Matter: A Very Short Introduction by Geoff Cottrell
Author:Geoff Cottrell
Language: eng
Format: epub
Publisher: OUP Oxford
Published: 2019-03-28T00:00:00+00:00
Matter and force
In the everyday world we take for granted certain objects being identical. Examples are billiard balls which have the same mass, size, and composition. Billiard balls can easily be labelled, say by painting them different colours, so that as they move around the billiard table during a game, we keep track of where they go. In the quantum world, the concept of identical or indistinguishable particles has an altogether different and stricter meaning which forbids them being labelled. Two quantum particles are considered to be identical if the coordinates of their wavefunctions can be swapped round without changing any of the properties.
In the two-slit experiment, for example, if we try to discover through which slit the electron passes, the observation causes its quantum matter wave to get out of step with itself (a loss of coherence) and so the wavelike interference pattern on the glass screen is destroyed. The act of observation is tantamount to labelling a quantum entity, which nature forbids. The trajectories of identical quantum particles are unobservable. Unlike billiard balls, electrons can’t be painted different colours.
Indistinguishable and identical particles relate to how matter and force are differentiated at a fundamental level. At the human level, we normally perceive matter and force to be different kinds of things. Matter is clearly something tangible, and forces seem to be nature’s way for chunks of matter to push or pull other chunks of matter around. However, in the microworld, forces are themselves carried by particles.
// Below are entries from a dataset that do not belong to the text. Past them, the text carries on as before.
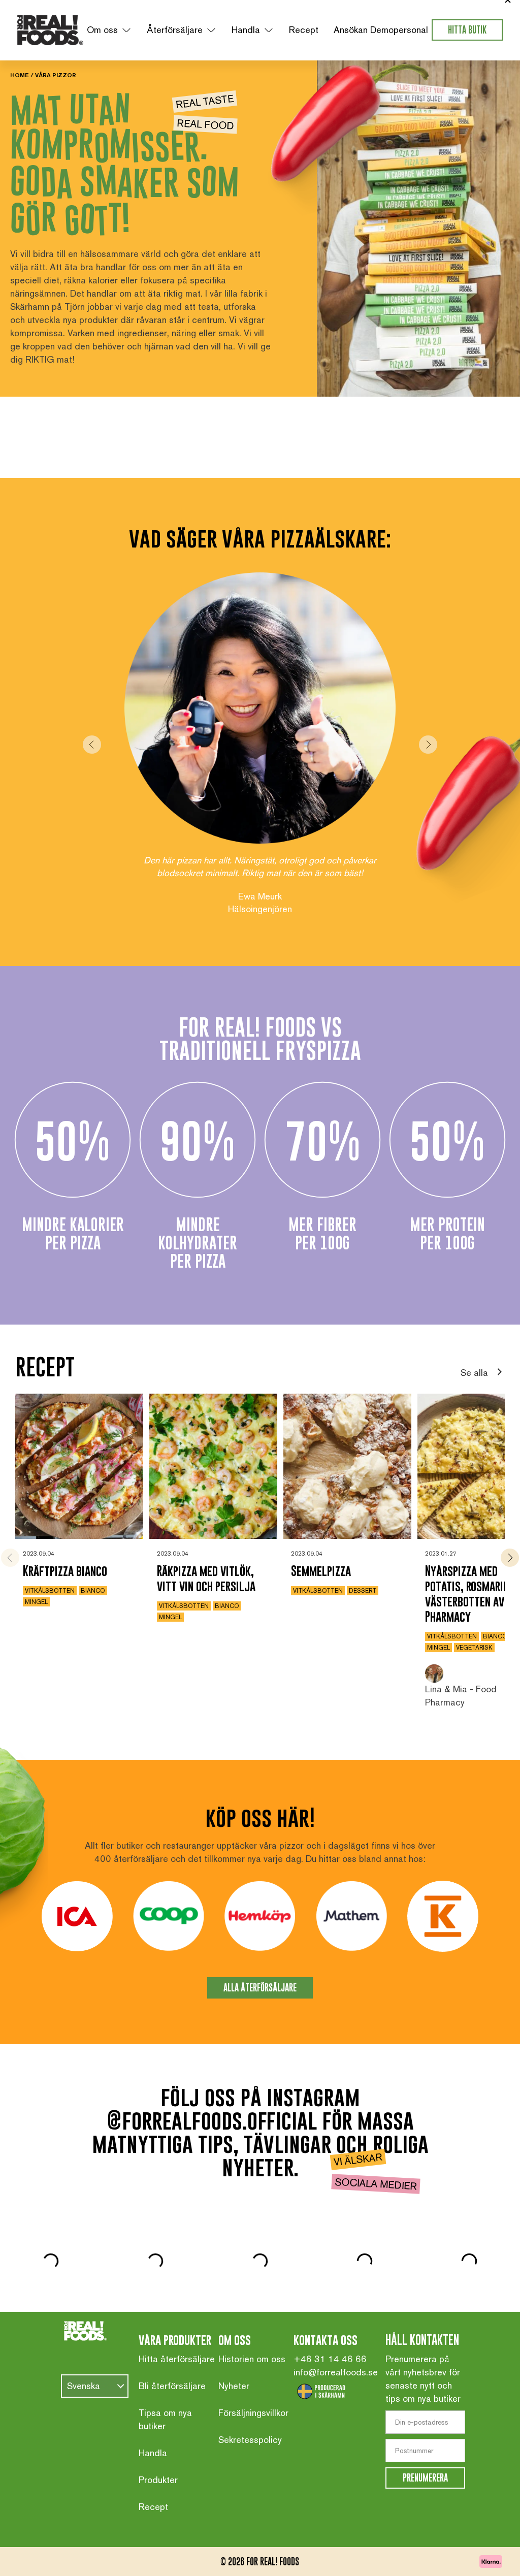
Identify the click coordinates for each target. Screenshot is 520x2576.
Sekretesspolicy (250, 2408)
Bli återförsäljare (172, 2354)
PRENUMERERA (425, 2446)
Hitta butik (467, 29)
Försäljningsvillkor (253, 2381)
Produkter (158, 2448)
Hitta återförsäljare (177, 2328)
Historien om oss (251, 2328)
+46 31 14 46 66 (330, 2328)
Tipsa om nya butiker (165, 2388)
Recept (303, 29)
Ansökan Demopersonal (381, 29)
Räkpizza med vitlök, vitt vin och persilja (206, 1547)
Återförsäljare (175, 29)
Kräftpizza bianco (65, 1539)
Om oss (102, 29)
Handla (246, 29)
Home (19, 75)
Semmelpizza (321, 1539)
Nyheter (233, 2354)
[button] (92, 729)
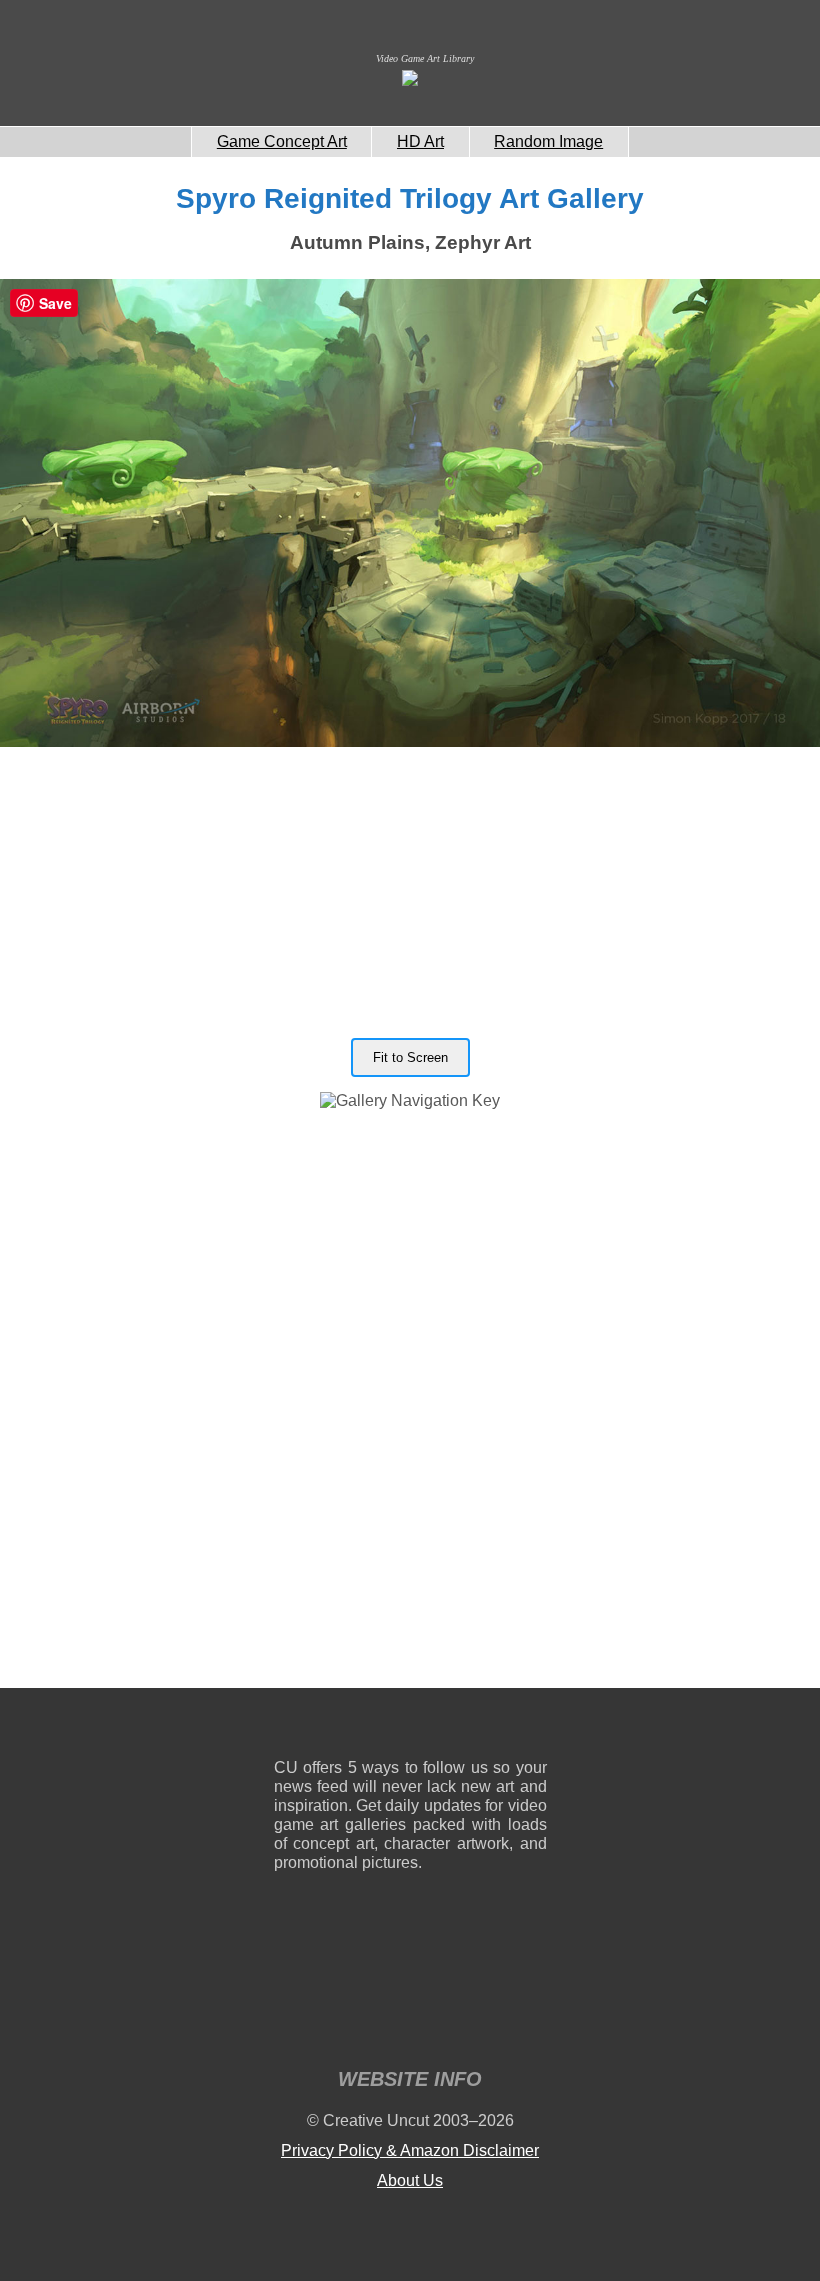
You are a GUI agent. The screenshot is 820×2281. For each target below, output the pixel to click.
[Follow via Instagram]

All the particles of the world belong to one or other of two great classes: fermions and bosons. Matter particles are fermions and force-carrying particles are bosons, which mediate forces. The two fundamental types of particles get their names from the different statistical laws that they obey when large numbers of identical particles come together. Fermions, named after the Italian physicist Enrico Fermi, obey Fermi-Dirac statistics and bosons, named after the Indian physicist Satyendra Nath Bose, obey Bose-Einstein statistics.
Symmetry plays a central role in differentiating fermions from bosons. In a system of identical particles, the probability Ψ2 cannot change if any two of them are exchanged. On swapping a pair of particles, this leads to two possibilities: either the sign of the wavefunction changes (Ψ → − Ψ), in which case the particles are fermions and have antisymmetric wavefunctions, or it is unchanged (Ψ → Ψ), and the particles are bosons with symmetric wavefunctions.
Fermions and bosons each have very different properties. When fermions clump together, they avoid sharing each other’s quantum states and instead prefer to spread themselves across the ladder of quantum energy levels, filling up the available states from the ground state upwards (Figure 17). If an extra fermion joins the crowd, it must occupy a higher rung of the energy ladder and the combined piece of matter occupies more volume. The inability of fermions to share the same quantum state prevents the electrons in an atom from getting too close to those of its neighbours, and gives rise to many properties of matter, such as its solidity.